Stating and Simplifying the Problem
To simplify things, let's assume that the total number of items, $n$, never changes. Let $X_{ij} = 1$ if item $i$ exceeds the threshold on day $j$. Let $Y_i = \max_{j=1,\ldots, 14}\{X_{ij}\}$ be an indicator for whether item $i$ exceeds the threshold at any point during the two week period. You are interested in the proportion$$p = E\left[\frac{1}{n}\sum_{i=1}^n Y_i\right] = \frac{1}{n}\sum_{i=1}^nE(Y_i),$$where the final equality holds regardless of dependence (by linearity of expectation).
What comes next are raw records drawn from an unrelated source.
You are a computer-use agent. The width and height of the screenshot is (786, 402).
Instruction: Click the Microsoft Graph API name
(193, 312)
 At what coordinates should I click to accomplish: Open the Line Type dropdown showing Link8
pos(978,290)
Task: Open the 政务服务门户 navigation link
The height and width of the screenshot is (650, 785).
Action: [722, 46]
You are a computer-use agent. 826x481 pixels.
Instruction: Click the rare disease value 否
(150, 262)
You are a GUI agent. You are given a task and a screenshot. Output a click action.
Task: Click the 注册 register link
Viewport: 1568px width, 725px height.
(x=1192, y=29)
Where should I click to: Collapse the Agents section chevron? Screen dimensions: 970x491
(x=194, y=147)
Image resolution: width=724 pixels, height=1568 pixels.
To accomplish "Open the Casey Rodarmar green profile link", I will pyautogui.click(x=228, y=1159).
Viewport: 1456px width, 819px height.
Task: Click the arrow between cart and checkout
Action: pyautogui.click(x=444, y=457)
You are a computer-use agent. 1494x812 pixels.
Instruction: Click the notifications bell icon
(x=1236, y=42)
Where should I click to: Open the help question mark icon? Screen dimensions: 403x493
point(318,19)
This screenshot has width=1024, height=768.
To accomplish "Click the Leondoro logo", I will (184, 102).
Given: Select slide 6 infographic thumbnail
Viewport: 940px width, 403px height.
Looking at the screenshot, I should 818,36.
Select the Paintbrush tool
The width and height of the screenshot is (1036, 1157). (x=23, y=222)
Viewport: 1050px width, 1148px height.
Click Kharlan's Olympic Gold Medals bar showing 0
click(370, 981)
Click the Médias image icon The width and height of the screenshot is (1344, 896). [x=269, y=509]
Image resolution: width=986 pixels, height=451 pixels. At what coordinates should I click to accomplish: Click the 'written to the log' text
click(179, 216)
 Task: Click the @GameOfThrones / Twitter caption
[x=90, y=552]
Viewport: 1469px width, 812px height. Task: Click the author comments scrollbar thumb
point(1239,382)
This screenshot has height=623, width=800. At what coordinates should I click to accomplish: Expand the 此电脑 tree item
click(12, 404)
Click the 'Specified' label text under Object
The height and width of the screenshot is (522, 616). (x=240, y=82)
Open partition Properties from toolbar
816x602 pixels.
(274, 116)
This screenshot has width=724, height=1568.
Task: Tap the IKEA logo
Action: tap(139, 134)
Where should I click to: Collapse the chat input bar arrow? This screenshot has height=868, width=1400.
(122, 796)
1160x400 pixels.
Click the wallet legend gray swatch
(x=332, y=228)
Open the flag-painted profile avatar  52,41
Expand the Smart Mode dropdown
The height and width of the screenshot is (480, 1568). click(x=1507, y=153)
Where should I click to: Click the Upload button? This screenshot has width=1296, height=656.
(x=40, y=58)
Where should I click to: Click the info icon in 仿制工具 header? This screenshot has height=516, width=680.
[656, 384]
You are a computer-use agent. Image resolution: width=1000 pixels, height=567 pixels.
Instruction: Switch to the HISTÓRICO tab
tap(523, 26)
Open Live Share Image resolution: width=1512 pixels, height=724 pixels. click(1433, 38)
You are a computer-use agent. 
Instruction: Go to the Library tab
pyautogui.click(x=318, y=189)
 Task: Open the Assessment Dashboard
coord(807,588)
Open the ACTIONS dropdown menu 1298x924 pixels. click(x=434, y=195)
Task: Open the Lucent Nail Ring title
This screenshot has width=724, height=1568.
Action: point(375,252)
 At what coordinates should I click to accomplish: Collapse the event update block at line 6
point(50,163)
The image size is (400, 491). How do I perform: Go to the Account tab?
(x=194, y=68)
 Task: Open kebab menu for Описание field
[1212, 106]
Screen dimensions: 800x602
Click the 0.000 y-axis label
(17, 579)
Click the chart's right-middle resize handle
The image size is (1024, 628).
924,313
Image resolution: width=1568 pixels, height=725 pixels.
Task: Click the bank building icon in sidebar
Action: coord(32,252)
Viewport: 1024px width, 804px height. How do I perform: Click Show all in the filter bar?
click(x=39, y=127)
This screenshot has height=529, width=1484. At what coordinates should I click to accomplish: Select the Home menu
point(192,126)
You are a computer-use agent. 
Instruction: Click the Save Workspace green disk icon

It is also reasonable to assume (in many cases, at least) that $E(Y_i)$ is the same for all $i=1,\ldots, n$, and so we have $p = E(Y_1)$.
Finding $E(Y_i)$
Since $Y_i$ is a binary random variable, we only need to find the probability that it equals $1$. That is...$$E(Y_i) = 1\times P(Y_1 = 1) + 0\times P(Y_i = 0) = P(Y_i=1).$$We can find this probability using a common theme in statistics; essentially that $Y_i=0$ if and only if $\{Y_{ij}=0\}$ for all $j$. If you think about this in terms of your problem this should be obvious!$^\ast$$$\begin{align*}p &= 1 - P(Y_i = 0) \\&= 1 - P\left((Y_{i1}=0) \cap (Y_{i2} = 0) \cap \ldots \cap (Y_{i,14}=0)\right).\end{align*}$$
In general, this probability can be difficult to find, as it depends on the autocorrelation of the random variables and the statistical model you rely on. If you are willing to assume independence across time (probably unrealistic), then we get$$p = 1 - P(Y_{i1} = 0)^{14} = 1 - 0.99^{14} = 0.1313$$which is very close to the approximation used by @Stephan Kolassa.
$^\ast$An item fails to exceed the threshold in a two week period if and only if it fails to exceed the threshold every day during the two week period. Duh.